9 Darüber hinaus rügt die Revision in der Zulässigkeitsbegründung die Verletzung von Verfahrensvorschriften. Das BVwG habe zur Begründung seiner Entscheidung nicht auf die aktuelle Sicherheitslage im Herkunftsstaat, sondern vielmehr auf eine ungewisse, vorgeblich positive Entwicklung derselben abgestellt. Überdies habe es das BVwG unterlassen, zwischen der am 18. April 2017 erfolgten mündlichen Beschwerdeverhandlung und der Erlassung des angefochtenen Erkenntnisses vom 23. November 2020 Ermittlungen im Allgemeinen sowie zum Privat- und Familienleben der revisionswerbenden Parteien im Speziellen zu tätigen. Es habe sich stattdessen lediglich auf die Angaben der revisionswerbenden Parteien im Verfahren vor dem BFA zurückgezogen.
10 Nach der ständigen Rechtsprechung des Verwaltungsgerichtshofes reicht es nicht aus, die Außerachtlassung von Verfahrensvorschriften zu behaupten, ohne die Relevanz der behaupteten Verfahrensmängel aufzuzeigen (vgl. VwGH 9.2.2021, Ra 2020/19/0018, mwN). Werden Verfahrensmängel - wie Ermittlungs- und Begründungsmängel - als Zulassungsgründe ins Treffen geführt, so muss auch die Relevanz dieser Verfahrensmängel, weshalb also bei Vermeidung des Verfahrensmangels in der Sache ein anderes, für den Revisionswerber günstigeres Ergebnis hätte erzielt werden können, dargetan werden (vgl. VwGH 8.8.2017, Ra 2017/19/0170, mwN). Dies setzt voraus, dass - auf das Wesentliche zusammengefasst - jene Tatsachen dargestellt werden, die sich bei Vermeidung des Verfahrensfehlers als erwiesen ergeben hätten (vgl. VwGH 2.3.2021, Ra 2021/19/0043, mwN).

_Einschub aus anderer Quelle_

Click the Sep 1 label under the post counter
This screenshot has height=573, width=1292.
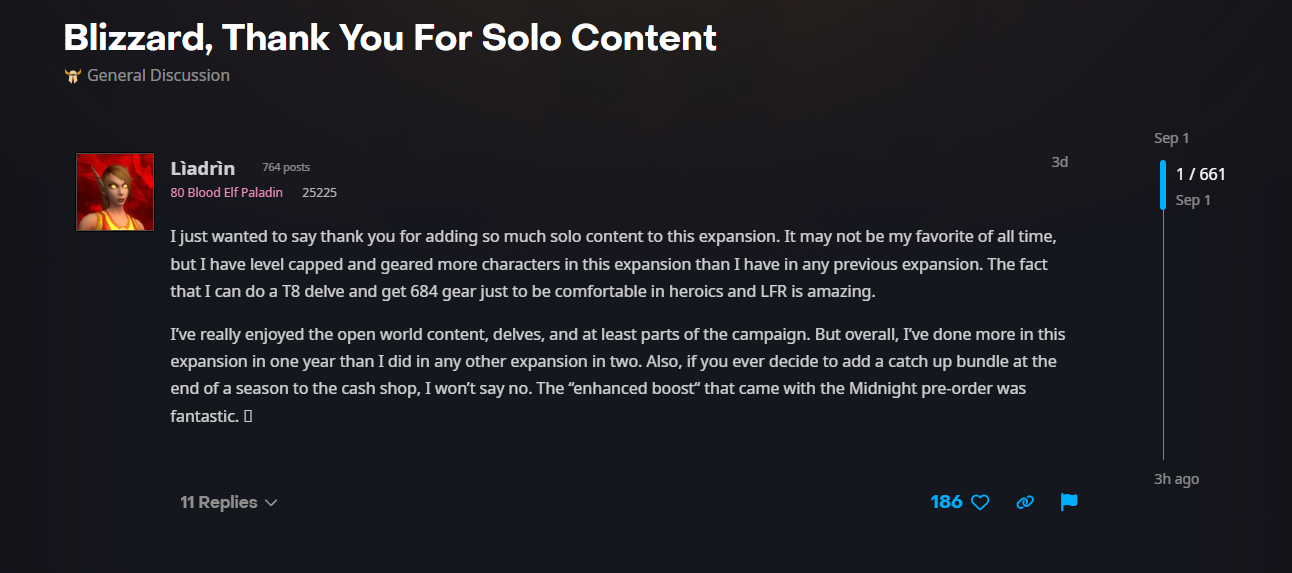(x=1193, y=200)
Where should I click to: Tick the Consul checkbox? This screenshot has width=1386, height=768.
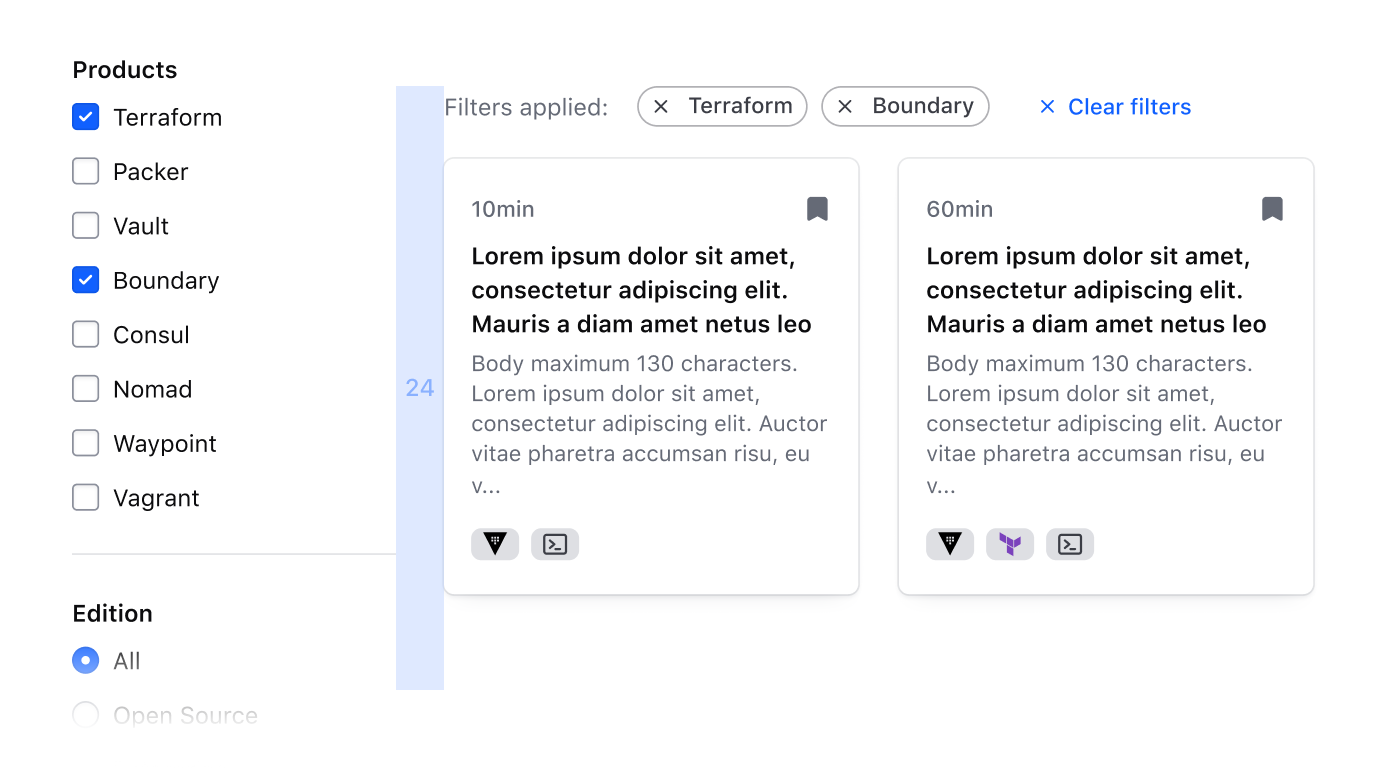coord(86,334)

Diesen Anforderungen wird die Revision mit ihrem diesbezüglichen, bloß allgemeinen Vorbringen, das BVwG wäre zu einer anderen, für die revisionswerbenden Parteien günstigeren Entscheidung gelangt und hätte deren Antrag auf Asyl bzw. subsidiären Schutz positiv erledigt, wenn es ausreichend ermittelt und insbesondere „den aktuellen Stand zum Zeitpunkt der Entscheidungsfindung“ erhoben hätte, nicht gerecht.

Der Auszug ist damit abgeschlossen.